Long Lifespan – some organisms at these depths have superior metabolism, homeostasis, immune system, or lack of predators (e.g. rattails, orange roughy).
Potential D&D 5e Monster: Aboleth.

Pronounced Mouth & Teeth – species who can swallow creatures larger than themselves in one bite, or who have giant fangs (e.g. gulpers, fangtooth fish).
Potential D&D 5e Monster: Giant Shark.

Rapid Growth – accelerated bodily development. (e.g. giant tube worms).
Potential D&D 5e Monster: Hydra.
PART 3: PROTRUSIONS & SLOPES
Deep sea protrusion landforms like Seamounts can support dense populations compared to neighboring areas, due to nutrient-rich waters sliding up from the ocean floor.
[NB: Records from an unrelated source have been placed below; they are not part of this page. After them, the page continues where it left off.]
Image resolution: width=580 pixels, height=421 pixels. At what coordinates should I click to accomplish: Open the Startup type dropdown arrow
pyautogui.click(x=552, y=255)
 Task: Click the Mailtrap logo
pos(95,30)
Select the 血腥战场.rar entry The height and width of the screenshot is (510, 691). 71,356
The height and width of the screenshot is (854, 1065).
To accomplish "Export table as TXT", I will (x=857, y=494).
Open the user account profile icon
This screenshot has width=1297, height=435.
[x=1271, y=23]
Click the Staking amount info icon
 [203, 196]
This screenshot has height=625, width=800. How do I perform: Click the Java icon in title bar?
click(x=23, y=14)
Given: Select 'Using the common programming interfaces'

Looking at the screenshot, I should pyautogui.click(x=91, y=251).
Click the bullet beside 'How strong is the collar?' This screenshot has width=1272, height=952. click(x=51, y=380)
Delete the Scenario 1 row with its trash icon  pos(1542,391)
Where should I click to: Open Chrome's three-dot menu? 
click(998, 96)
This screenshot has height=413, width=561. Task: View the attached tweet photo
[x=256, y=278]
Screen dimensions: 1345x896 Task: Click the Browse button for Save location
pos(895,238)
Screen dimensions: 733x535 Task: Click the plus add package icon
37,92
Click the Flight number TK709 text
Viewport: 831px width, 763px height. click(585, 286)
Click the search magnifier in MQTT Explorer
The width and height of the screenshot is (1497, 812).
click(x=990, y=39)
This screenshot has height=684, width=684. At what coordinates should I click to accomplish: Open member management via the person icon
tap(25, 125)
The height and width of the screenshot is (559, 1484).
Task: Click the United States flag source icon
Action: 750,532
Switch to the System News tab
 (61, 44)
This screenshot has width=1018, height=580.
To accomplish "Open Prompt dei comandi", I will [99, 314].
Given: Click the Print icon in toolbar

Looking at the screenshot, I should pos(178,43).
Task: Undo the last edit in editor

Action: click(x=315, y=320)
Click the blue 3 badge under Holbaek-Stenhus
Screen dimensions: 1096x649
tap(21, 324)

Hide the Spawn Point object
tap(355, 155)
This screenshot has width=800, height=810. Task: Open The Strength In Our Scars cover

Includes species like cold-water corals, sponges, sea anemones, and sea fans.

Abyssal Fan / Deep Sea Fan / Underwater Delta / Submarine Fan – underwater geological structures associated with large-scale sediment deposition, similar to alluvial fans. Formed by turbidity currents, underwater landslides along continental shelves.
[Omens, Overlooks, Passageways, Battlegrounds]

Abyssal Hill – a small hill that rises from the floor of an abyssal plain, with sharp edges. Extremely common.
[Settlements, Overlooks, Abyss, Battlegrounds]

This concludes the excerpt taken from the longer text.